Silicosis and lung cancer: current perspectives

Abstract

"Silica" refers to crystalline particles formed by the combination of silicon with oxygen. Inhalation of silica particles promotes the development of pulmonary fibrosis that over prolonged periods increases the risk of lung cancer. The International Agency for Research on Cancer (IARC) classified crystalline silica as a human carcinogen in 1997. This categorization was questioned due to 1) the absence of dose-response findings, 2) the presence of confounding variables that complicated interpretation of the data and 3) potential selection bias for compensated silicosis. Yet, recent epidemiologic studies strongly support the conclusion that silica exposure increases the risk of lung cancer in humans independent of confounding factors including cigarette smoke. Based on this evidence, the US Occupational Safety and Health Administration (OSHA) lowered the occupational exposure limit for crystalline silica from 0.1 to 0.05 mg/m³ in 2013. Further supporting the human epidemiologic data, murine models show that chronic silicosis is associated with an increased risk of lung cancer. In animals, the initial inflammation induced by silica exposure is followed by the development of an immunosuppressive microenvironment that supports the growth of lung tumors. This work will review our current knowledge of silica-associated lung cancers, highlighting how recent mechanistic insights support the use of cutting-edge approaches to diagnose and treat silica-related lung cancer.

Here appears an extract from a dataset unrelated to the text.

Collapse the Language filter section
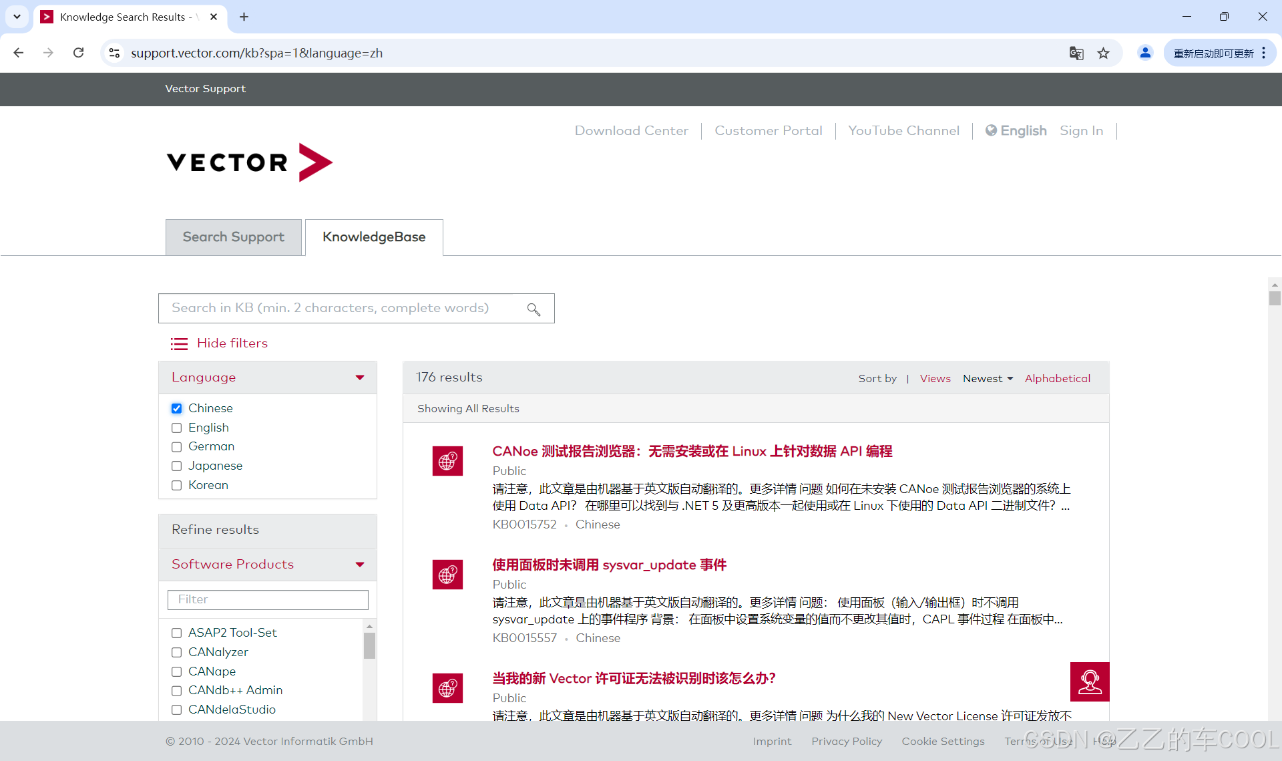[x=360, y=377]
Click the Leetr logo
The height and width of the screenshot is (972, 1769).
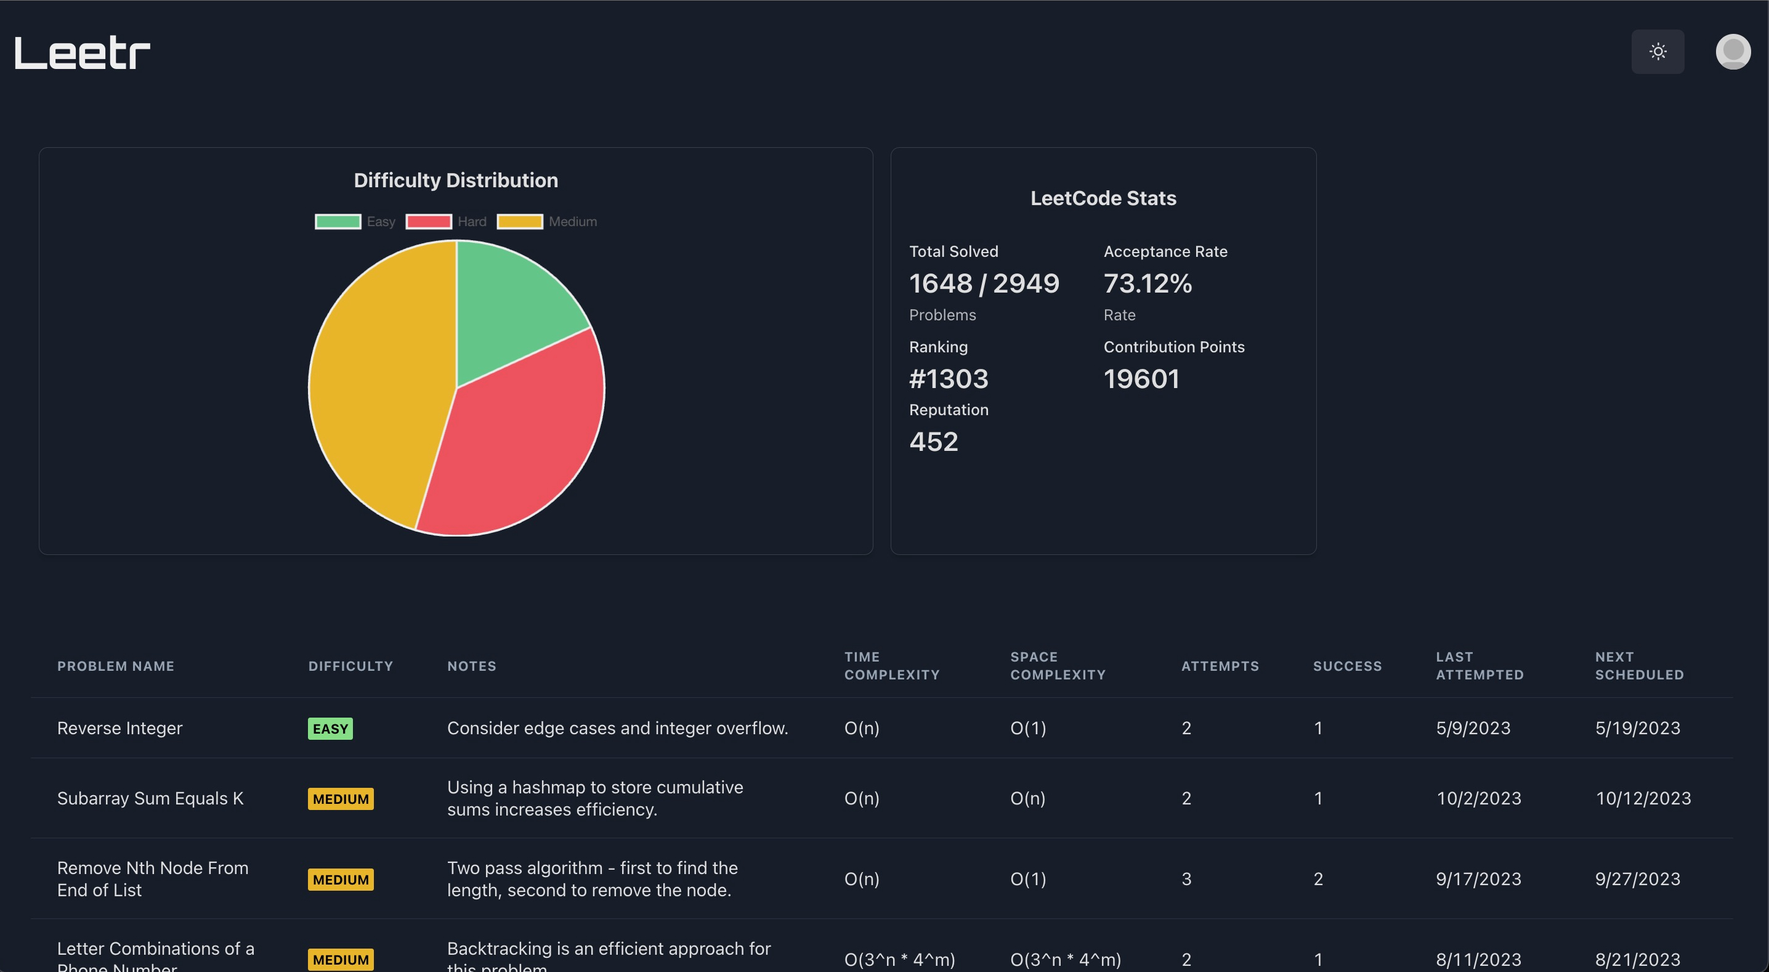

Keywords: fibrosis; inflammation; lung cancer; occupational lung disease; silicosis.

Figure 1

Proposed mechanism of silica-induced pulmonary toxicity. Notes: Studies in the rat model suggest that silica can influence the process of epithelial cell damage and subsequent carcinogenesis via several pathways. 1) Impairment of particle clearance by alveolar macrophages due to silica-dependent toxicity and/or inflammation, 2) persistence of silica particles in the lungs activating macrophages/neutrophils to produce cytokines/chemokines/oxidants known to facilitate cancer development and 3) oxidant-induced epithelial cell genotoxicity/injury/proliferation. The impact of these pathways on tumorigenesis is described in the text.

Figure 2

Proposed mechanism by which the immunosuppressive microenvironment induced by chronic silicosis supports tumor growth. Notes: In response to the chronic inflammation induced by prolonged silica exposure (upper portion of figure), physiological host processes designed to minimize ongoing immune stimulation are triggered. This results in the creation of an immunosuppressive microenvironment characterized by the presence of regulatory T cells and MDSC. Within this microenvironment, PD-1:PD-L1 interactions inhibit the activity of tumorigenic T cells, allowing for the growth of transformed cells. Abbreviations: MDSC, myeloid-derived suppressor cells; PD-1, programmed cell death protein 1; TNF-α, tumor necrosis factor-α; Treg, regulatory T cells.